Rio de Janeiro, 02 de Janeiro de 2026

Brasil tem a menor proporção de padres do mundo católico

Quarta, 14 de Março de 2007 às 08:58, por: CdB

Dados de 2006 do Centro de Estatística Religiosa e Investigações Sociais (Ceris), órgão da Conferência Nacional dos Bispos do Brasil (CNBB), mostram que a proporção de padres no Brasil é a mais baixa do mundo entre os países católicos e é insuficiente para atender todos os católicos do país.

Enquanto no Brasil há 18.685 padres, uma média de um sacerdote para mais de 10 mil habitantes, na Itália, existe um padre para mil habitantes.

A proporção do Brasil fica atrás mesmo quando comparada com a de países que não são oficialmente católicos como os Estados Unidos (um padre para 6,350 habitantes) e a Alemanha (um padre para cada 4.500 habitantes).

Numa tentativa de enfrentar a situação das paróquias sem sacerdotes, impedidas de celebrar a Eucaristia, o papa Bento 16 recomendou a renovação da pastoral de vocações e a melhor distribuição do clero no mundo. A idéia de ordenar homens casados foi rejeitada, reafirmando o valor do celibato sacerdotal.

Situação dolorosa

- Não tem nada para redistribuir. Faltam padres no Brasil, no terceiro mundo e também no primeiro -  diz o vaticanista Marco Politi. - Os bispos discutiram este assunto. Mas não tiveram a coragem de aprovar a ordenação de homens casados de virtude reconhecida, que estariam dispostos a ter a ordem sacerdotal e amenizariam o problema da falta de vocação - afirmou.

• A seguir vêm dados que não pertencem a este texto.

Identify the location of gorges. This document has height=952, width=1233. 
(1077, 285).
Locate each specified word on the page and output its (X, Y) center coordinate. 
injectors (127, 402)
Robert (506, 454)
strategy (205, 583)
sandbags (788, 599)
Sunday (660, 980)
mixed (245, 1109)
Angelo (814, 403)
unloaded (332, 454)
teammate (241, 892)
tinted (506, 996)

No documento Sacramentum Caritatis, assinado pelo papa Bento 16 e divulgado pelo Vaticano nesta terça-feira, a escassez de padres é considerada "situação dolorosa". - Isto acontece não só em algumas zonas de primeira evangelização, mas também em muitos países de tradição cristã - diz o documento.

Bento 16 sugere também um esforço dos fiéis, para que se desloquem a uma das igrejas da diocese onde está garantida a presença do sacerdote.

Mesmo na América Latina, o problema enfrentado pelo Brasil fica evidente nos números. A Argentina tem um sacerdote para cada 6.800 e a Colômbia, um para cada 5.600. A média do México, o segundo maior país católico do mundo, apesar de superior, é a que mais se aproxima da do Brasil: um sacerdote para cada 9.700 habitantes.

Segundo especialistas, a igreja no País não sofre apenas com a escassez de padres, mas também com a baixa formação educacional dos novos seminaristas.

Celibato

Segundo o especialista em religiões Aldo Natale Terrin, professor de Antropologia e História das Religiões da Universidade Católica de Milão, mais homens se dedicariam ao sacerdócio se tivessem permissão para se casar. - Enquanto o Vaticano insistir que é possível manter o celibato, o número do clero permanecerá insuficiente e os crimes sexuais envolvendo padres seguirão acontecendo - disse Terrini à BBC Brasil.

- Sabe-se que 50% dos sacerdotes brasileiros têm amantes. Esta prática sul-americana de não cumprir o voto de castidade está se espalhando pela Europa e pelos Estados Unidos - afirmou Terrin.  - A igreja não faz nada - completou.

Uma pesquisa divulgada em 2004 pelo Ceris sobre o perfil dos padres brasileiros já apontava a dimensão do problema: 41% deles confirmaram ter tido envolvimento afetivo com mulheres.